>>>

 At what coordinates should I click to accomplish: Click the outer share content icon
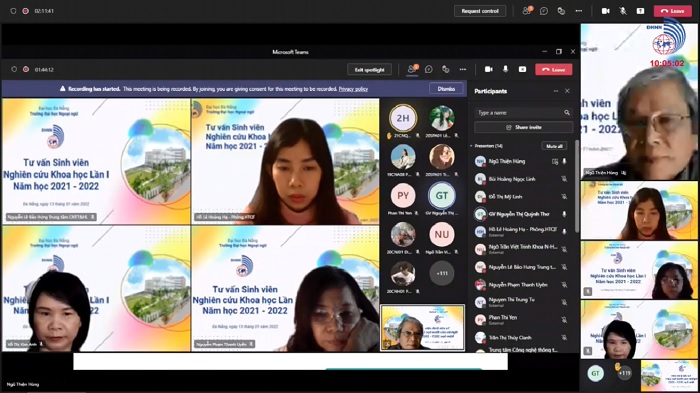561,11
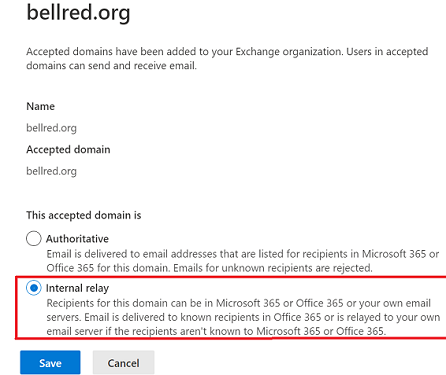Click the 'Email is delivered to email addresses' line
446x375 pixels.
click(243, 254)
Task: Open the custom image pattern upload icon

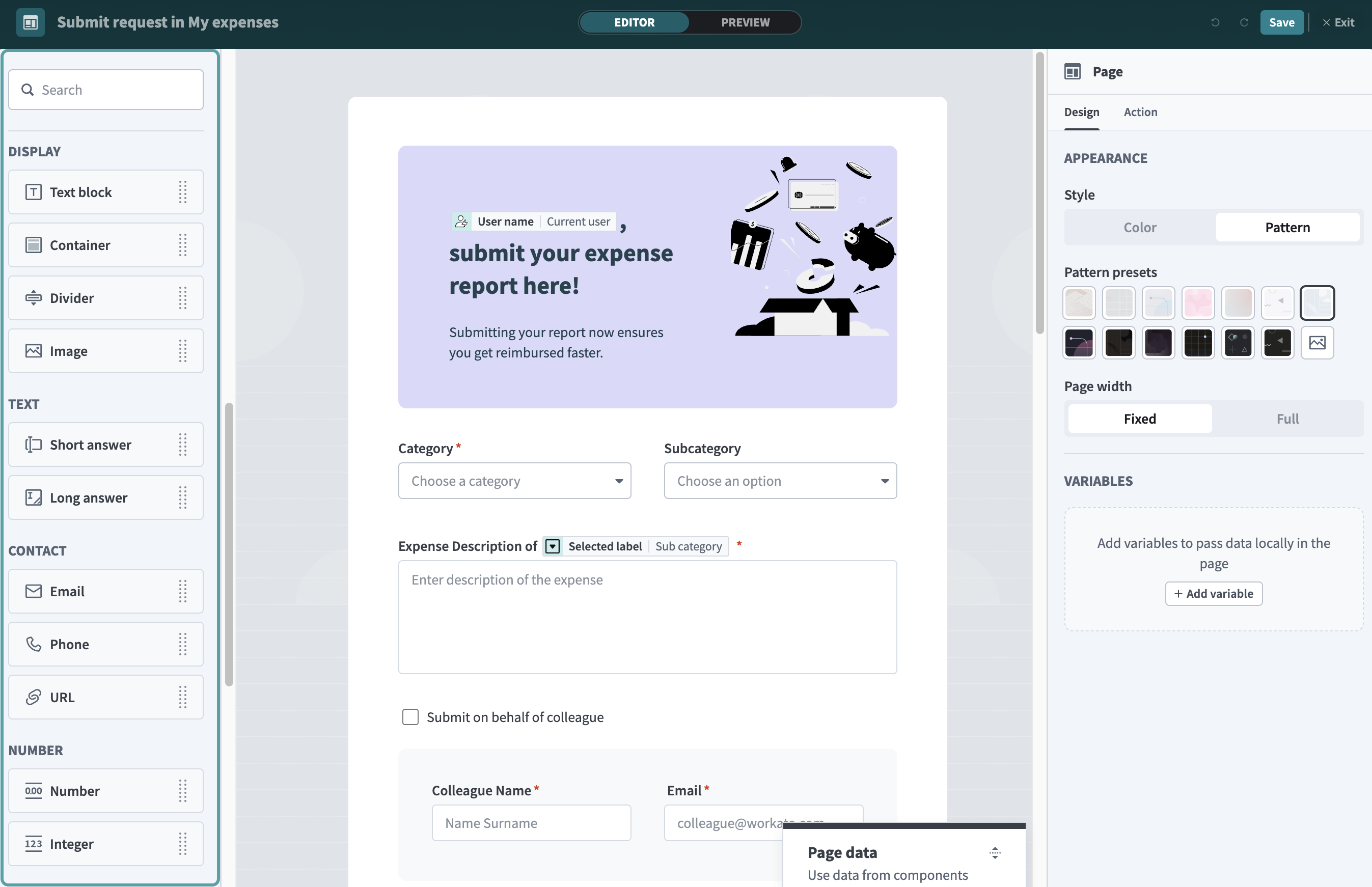Action: (x=1318, y=342)
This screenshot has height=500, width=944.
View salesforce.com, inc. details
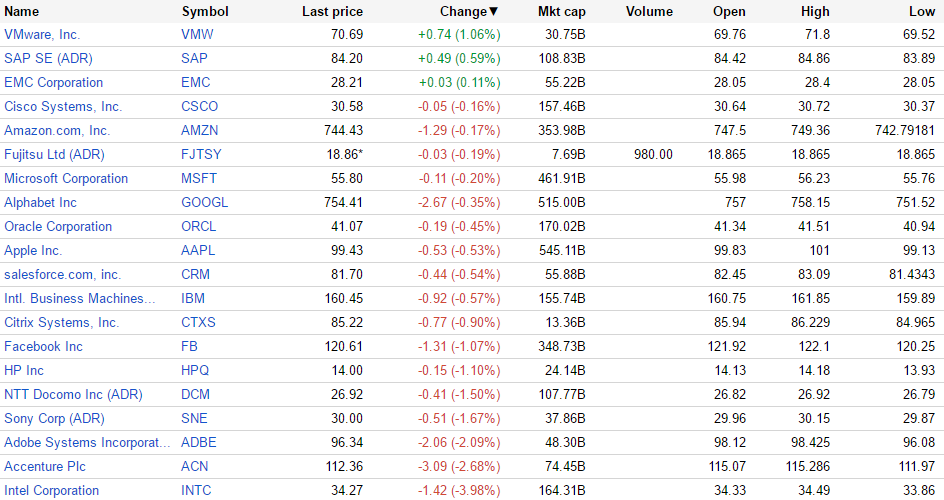62,275
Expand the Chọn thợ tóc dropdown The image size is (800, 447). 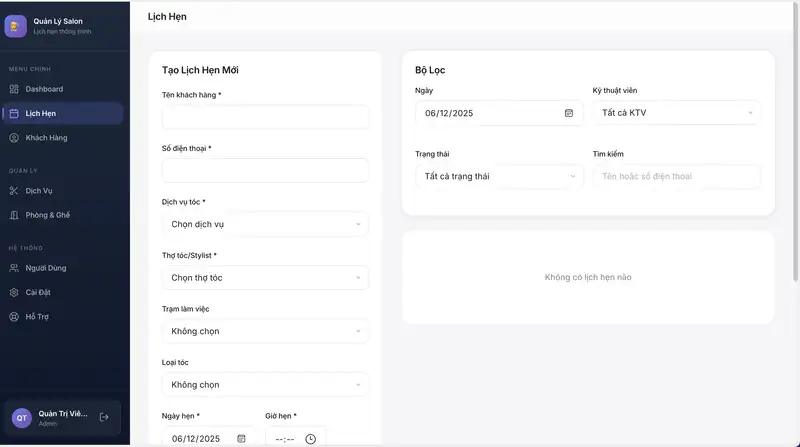[265, 277]
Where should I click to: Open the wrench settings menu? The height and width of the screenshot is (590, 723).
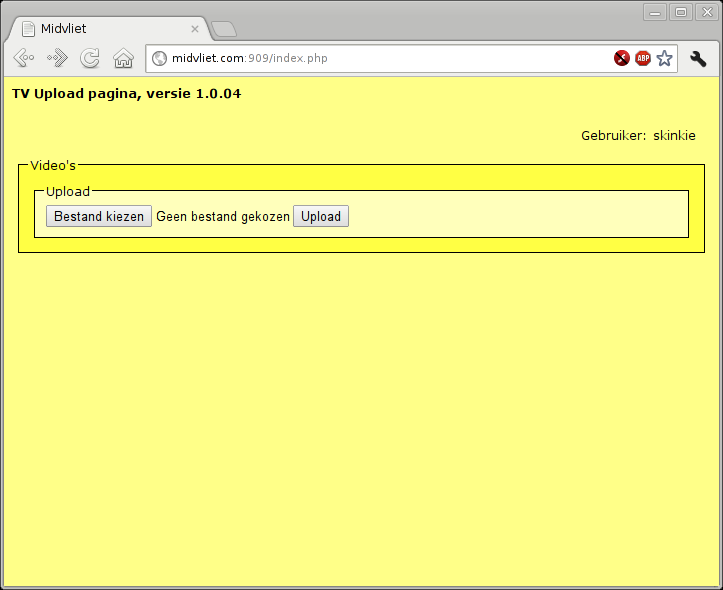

<<<

| Task directions |
From the listing above, pick out each line containing the word "height".

| Output below |
This screenshot has height=500, width=944.
Where should I click to: Open the wrench settings menu? The height and width of the screenshot is (590, 723).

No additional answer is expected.